=== About this exercise ===
Copy out all of the data that follows, exactly as it appears.

# # # # #

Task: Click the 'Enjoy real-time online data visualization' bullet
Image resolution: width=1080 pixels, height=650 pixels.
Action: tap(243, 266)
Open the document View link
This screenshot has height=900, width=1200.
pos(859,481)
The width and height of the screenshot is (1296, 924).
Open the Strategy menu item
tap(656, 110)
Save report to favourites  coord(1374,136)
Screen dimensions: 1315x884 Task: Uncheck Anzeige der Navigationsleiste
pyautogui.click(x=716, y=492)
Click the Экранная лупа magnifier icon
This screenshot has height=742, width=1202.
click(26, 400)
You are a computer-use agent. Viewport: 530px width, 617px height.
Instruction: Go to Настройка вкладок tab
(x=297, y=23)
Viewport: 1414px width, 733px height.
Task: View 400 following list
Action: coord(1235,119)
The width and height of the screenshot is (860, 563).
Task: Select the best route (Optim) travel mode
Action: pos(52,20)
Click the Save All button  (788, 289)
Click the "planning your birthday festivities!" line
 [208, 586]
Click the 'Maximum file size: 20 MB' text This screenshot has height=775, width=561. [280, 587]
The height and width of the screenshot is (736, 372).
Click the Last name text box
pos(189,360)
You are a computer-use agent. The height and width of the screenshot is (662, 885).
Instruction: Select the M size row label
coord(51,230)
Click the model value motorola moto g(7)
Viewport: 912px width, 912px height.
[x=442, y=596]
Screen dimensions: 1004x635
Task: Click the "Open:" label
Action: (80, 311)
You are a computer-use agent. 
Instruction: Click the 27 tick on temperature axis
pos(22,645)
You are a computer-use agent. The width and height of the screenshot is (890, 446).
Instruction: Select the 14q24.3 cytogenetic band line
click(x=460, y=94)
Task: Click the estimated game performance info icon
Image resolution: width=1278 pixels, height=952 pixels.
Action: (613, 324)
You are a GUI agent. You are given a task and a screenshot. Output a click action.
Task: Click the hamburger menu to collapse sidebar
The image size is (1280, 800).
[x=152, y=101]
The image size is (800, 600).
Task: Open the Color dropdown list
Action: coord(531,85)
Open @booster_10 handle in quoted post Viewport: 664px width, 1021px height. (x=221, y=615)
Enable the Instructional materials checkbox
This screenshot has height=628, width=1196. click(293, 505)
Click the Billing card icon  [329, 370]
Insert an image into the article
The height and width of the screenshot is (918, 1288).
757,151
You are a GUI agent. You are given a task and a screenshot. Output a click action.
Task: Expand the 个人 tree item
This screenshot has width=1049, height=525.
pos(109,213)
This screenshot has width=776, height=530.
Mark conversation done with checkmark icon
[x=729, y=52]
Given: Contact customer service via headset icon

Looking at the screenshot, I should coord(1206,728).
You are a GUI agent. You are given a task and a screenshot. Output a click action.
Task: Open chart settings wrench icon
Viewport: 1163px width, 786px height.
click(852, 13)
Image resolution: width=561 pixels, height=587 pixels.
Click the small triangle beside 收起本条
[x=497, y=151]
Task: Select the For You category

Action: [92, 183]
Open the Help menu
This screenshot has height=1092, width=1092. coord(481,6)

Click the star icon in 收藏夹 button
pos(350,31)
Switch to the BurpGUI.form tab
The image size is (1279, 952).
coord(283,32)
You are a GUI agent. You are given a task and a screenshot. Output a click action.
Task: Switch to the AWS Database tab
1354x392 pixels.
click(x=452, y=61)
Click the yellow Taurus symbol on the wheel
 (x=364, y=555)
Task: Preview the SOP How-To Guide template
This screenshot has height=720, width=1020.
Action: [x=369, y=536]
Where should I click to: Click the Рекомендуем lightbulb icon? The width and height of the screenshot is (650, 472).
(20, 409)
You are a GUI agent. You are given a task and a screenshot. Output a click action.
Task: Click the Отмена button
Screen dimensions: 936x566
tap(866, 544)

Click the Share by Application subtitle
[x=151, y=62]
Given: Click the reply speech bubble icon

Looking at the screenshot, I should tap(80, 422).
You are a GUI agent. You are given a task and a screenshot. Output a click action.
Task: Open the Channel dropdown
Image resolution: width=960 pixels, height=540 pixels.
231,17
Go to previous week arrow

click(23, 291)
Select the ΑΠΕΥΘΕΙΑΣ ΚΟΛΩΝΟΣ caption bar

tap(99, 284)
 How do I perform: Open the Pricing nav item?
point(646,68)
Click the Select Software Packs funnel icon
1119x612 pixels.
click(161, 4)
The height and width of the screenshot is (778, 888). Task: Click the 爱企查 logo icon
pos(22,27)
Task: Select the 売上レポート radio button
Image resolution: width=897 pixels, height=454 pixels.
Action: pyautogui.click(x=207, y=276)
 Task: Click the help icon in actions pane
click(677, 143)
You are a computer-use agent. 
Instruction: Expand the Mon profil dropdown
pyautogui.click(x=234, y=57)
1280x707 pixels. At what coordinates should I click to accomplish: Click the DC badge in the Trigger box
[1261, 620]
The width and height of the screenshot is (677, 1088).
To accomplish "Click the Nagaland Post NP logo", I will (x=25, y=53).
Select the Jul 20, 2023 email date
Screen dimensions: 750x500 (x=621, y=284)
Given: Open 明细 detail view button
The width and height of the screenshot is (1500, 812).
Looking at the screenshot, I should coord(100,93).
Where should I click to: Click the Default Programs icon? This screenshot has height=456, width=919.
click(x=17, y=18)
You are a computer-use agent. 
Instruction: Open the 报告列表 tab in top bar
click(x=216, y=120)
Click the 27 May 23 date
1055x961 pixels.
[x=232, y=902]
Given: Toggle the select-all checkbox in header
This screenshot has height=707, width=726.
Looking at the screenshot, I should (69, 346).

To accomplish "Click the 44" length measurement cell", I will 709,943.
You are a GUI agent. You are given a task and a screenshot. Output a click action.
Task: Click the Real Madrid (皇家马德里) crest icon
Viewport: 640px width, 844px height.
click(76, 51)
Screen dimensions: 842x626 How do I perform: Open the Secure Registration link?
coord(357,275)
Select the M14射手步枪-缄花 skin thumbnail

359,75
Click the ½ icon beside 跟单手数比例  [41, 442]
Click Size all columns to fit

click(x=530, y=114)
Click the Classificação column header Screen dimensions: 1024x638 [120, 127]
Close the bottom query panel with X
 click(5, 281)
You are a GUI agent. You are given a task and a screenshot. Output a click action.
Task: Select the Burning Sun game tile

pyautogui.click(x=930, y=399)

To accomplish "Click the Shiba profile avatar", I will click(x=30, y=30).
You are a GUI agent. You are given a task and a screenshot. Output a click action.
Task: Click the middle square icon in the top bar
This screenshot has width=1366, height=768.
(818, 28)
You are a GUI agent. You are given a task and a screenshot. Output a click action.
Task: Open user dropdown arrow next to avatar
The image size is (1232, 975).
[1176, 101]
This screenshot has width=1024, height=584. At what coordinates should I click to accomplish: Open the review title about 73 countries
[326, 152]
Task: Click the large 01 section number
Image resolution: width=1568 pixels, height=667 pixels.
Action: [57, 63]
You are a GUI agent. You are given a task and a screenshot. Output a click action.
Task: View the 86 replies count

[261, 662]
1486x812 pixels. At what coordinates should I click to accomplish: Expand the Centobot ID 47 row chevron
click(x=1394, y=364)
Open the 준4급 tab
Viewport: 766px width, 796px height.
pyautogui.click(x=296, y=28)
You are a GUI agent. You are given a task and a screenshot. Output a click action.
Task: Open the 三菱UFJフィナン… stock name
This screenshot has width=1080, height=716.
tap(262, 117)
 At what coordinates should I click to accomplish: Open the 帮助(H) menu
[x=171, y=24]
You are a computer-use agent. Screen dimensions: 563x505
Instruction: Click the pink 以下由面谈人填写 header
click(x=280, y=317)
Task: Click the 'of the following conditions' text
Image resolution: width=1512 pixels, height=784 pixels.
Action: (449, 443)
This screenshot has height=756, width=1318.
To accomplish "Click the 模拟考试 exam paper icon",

# # # # #

=== Answer area ===
Task: Click the 'Enjoy real-time online data visualization' bullet
Image resolution: width=1080 pixels, height=650 pixels.
Action: tap(243, 266)
Open the document View link
This screenshot has height=900, width=1200.
pos(859,481)
The width and height of the screenshot is (1296, 924).
Open the Strategy menu item
tap(656, 110)
Save report to favourites  coord(1374,136)
Screen dimensions: 1315x884 Task: Uncheck Anzeige der Navigationsleiste
pyautogui.click(x=716, y=492)
Click the Экранная лупа magnifier icon
This screenshot has height=742, width=1202.
click(26, 400)
You are a computer-use agent. Viewport: 530px width, 617px height.
Instruction: Go to Настройка вкладок tab
(x=297, y=23)
Viewport: 1414px width, 733px height.
Task: View 400 following list
Action: coord(1235,119)
The width and height of the screenshot is (860, 563).
Task: Select the best route (Optim) travel mode
Action: pos(52,20)
Click the Save All button  (788, 289)
Click the "planning your birthday festivities!" line
 [208, 586]
Click the 'Maximum file size: 20 MB' text This screenshot has height=775, width=561. [280, 587]
The height and width of the screenshot is (736, 372).
Click the Last name text box
pos(189,360)
You are a computer-use agent. The height and width of the screenshot is (662, 885).
Instruction: Select the M size row label
coord(51,230)
Click the model value motorola moto g(7)
Viewport: 912px width, 912px height.
[x=442, y=596]
Screen dimensions: 1004x635
Task: Click the "Open:" label
Action: (80, 311)
You are a computer-use agent. 
Instruction: Click the 27 tick on temperature axis
pos(22,645)
You are a computer-use agent. The width and height of the screenshot is (890, 446).
Instruction: Select the 14q24.3 cytogenetic band line
click(x=460, y=94)
Task: Click the estimated game performance info icon
Image resolution: width=1278 pixels, height=952 pixels.
Action: (613, 324)
You are a GUI agent. You are given a task and a screenshot. Output a click action.
Task: Click the hamburger menu to collapse sidebar
The image size is (1280, 800).
[x=152, y=101]
The image size is (800, 600).
Task: Open the Color dropdown list
Action: coord(531,85)
Open @booster_10 handle in quoted post Viewport: 664px width, 1021px height. (x=221, y=615)
Enable the Instructional materials checkbox
This screenshot has height=628, width=1196. click(293, 505)
Click the Billing card icon  [329, 370]
Insert an image into the article
The height and width of the screenshot is (918, 1288).
757,151
You are a GUI agent. You are given a task and a screenshot. Output a click action.
Task: Expand the 个人 tree item
This screenshot has width=1049, height=525.
pos(109,213)
This screenshot has width=776, height=530.
Mark conversation done with checkmark icon
[x=729, y=52]
Given: Contact customer service via headset icon

Looking at the screenshot, I should coord(1206,728).
You are a GUI agent. You are given a task and a screenshot. Output a click action.
Task: Open chart settings wrench icon
Viewport: 1163px width, 786px height.
click(852, 13)
Image resolution: width=561 pixels, height=587 pixels.
Click the small triangle beside 收起本条
[x=497, y=151]
Task: Select the For You category

Action: [92, 183]
Open the Help menu
This screenshot has height=1092, width=1092. coord(481,6)

Click the star icon in 收藏夹 button
pos(350,31)
Switch to the BurpGUI.form tab
The image size is (1279, 952).
coord(283,32)
You are a GUI agent. You are given a task and a screenshot. Output a click action.
Task: Switch to the AWS Database tab
1354x392 pixels.
click(x=452, y=61)
Click the yellow Taurus symbol on the wheel
 (x=364, y=555)
Task: Preview the SOP How-To Guide template
This screenshot has height=720, width=1020.
Action: [x=369, y=536]
Where should I click to: Click the Рекомендуем lightbulb icon? The width and height of the screenshot is (650, 472).
(20, 409)
You are a GUI agent. You are given a task and a screenshot. Output a click action.
Task: Click the Отмена button
Screen dimensions: 936x566
tap(866, 544)

Click the Share by Application subtitle
[x=151, y=62]
Given: Click the reply speech bubble icon

Looking at the screenshot, I should tap(80, 422).
You are a GUI agent. You are given a task and a screenshot. Output a click action.
Task: Open the Channel dropdown
Image resolution: width=960 pixels, height=540 pixels.
231,17
Go to previous week arrow

click(23, 291)
Select the ΑΠΕΥΘΕΙΑΣ ΚΟΛΩΝΟΣ caption bar

tap(99, 284)
 How do I perform: Open the Pricing nav item?
point(646,68)
Click the Select Software Packs funnel icon
1119x612 pixels.
click(161, 4)
The height and width of the screenshot is (778, 888). Task: Click the 爱企查 logo icon
pos(22,27)
Task: Select the 売上レポート radio button
Image resolution: width=897 pixels, height=454 pixels.
Action: pyautogui.click(x=207, y=276)
 Task: Click the help icon in actions pane
click(677, 143)
You are a computer-use agent. 
Instruction: Expand the Mon profil dropdown
pyautogui.click(x=234, y=57)
1280x707 pixels. At what coordinates should I click to accomplish: Click the DC badge in the Trigger box
[1261, 620]
The width and height of the screenshot is (677, 1088).
To accomplish "Click the Nagaland Post NP logo", I will (x=25, y=53).
Select the Jul 20, 2023 email date
Screen dimensions: 750x500 (x=621, y=284)
Given: Open 明细 detail view button
The width and height of the screenshot is (1500, 812).
Looking at the screenshot, I should coord(100,93).
Where should I click to: Click the Default Programs icon? This screenshot has height=456, width=919.
click(x=17, y=18)
You are a computer-use agent. 
Instruction: Open the 报告列表 tab in top bar
click(x=216, y=120)
Click the 27 May 23 date
1055x961 pixels.
[x=232, y=902]
Given: Toggle the select-all checkbox in header
This screenshot has height=707, width=726.
Looking at the screenshot, I should (69, 346).

To accomplish "Click the 44" length measurement cell", I will 709,943.
You are a GUI agent. You are given a task and a screenshot. Output a click action.
Task: Click the Real Madrid (皇家马德里) crest icon
Viewport: 640px width, 844px height.
click(76, 51)
Screen dimensions: 842x626 How do I perform: Open the Secure Registration link?
coord(357,275)
Select the M14射手步枪-缄花 skin thumbnail

359,75
Click the ½ icon beside 跟单手数比例  [41, 442]
Click Size all columns to fit

click(x=530, y=114)
Click the Classificação column header Screen dimensions: 1024x638 [120, 127]
Close the bottom query panel with X
 click(5, 281)
You are a GUI agent. You are given a task and a screenshot. Output a click action.
Task: Select the Burning Sun game tile

pyautogui.click(x=930, y=399)

To accomplish "Click the Shiba profile avatar", I will click(x=30, y=30).
You are a GUI agent. You are given a task and a screenshot. Output a click action.
Task: Click the middle square icon in the top bar
This screenshot has width=1366, height=768.
(818, 28)
You are a GUI agent. You are given a task and a screenshot. Output a click action.
Task: Open user dropdown arrow next to avatar
The image size is (1232, 975).
[1176, 101]
This screenshot has width=1024, height=584. At what coordinates should I click to accomplish: Open the review title about 73 countries
[326, 152]
Task: Click the large 01 section number
Image resolution: width=1568 pixels, height=667 pixels.
Action: [57, 63]
You are a GUI agent. You are given a task and a screenshot. Output a click action.
Task: View the 86 replies count

[261, 662]
1486x812 pixels. At what coordinates should I click to accomplish: Expand the Centobot ID 47 row chevron
click(x=1394, y=364)
Open the 준4급 tab
Viewport: 766px width, 796px height.
pyautogui.click(x=296, y=28)
You are a GUI agent. You are given a task and a screenshot. Output a click action.
Task: Open the 三菱UFJフィナン… stock name
This screenshot has width=1080, height=716.
tap(262, 117)
 At what coordinates should I click to accomplish: Open the 帮助(H) menu
[x=171, y=24]
You are a computer-use agent. Screen dimensions: 563x505
Instruction: Click the pink 以下由面谈人填写 header
click(x=280, y=317)
Task: Click the 'of the following conditions' text
Image resolution: width=1512 pixels, height=784 pixels.
Action: (449, 443)
This screenshot has height=756, width=1318.
To accomplish "Click the 模拟考试 exam paper icon",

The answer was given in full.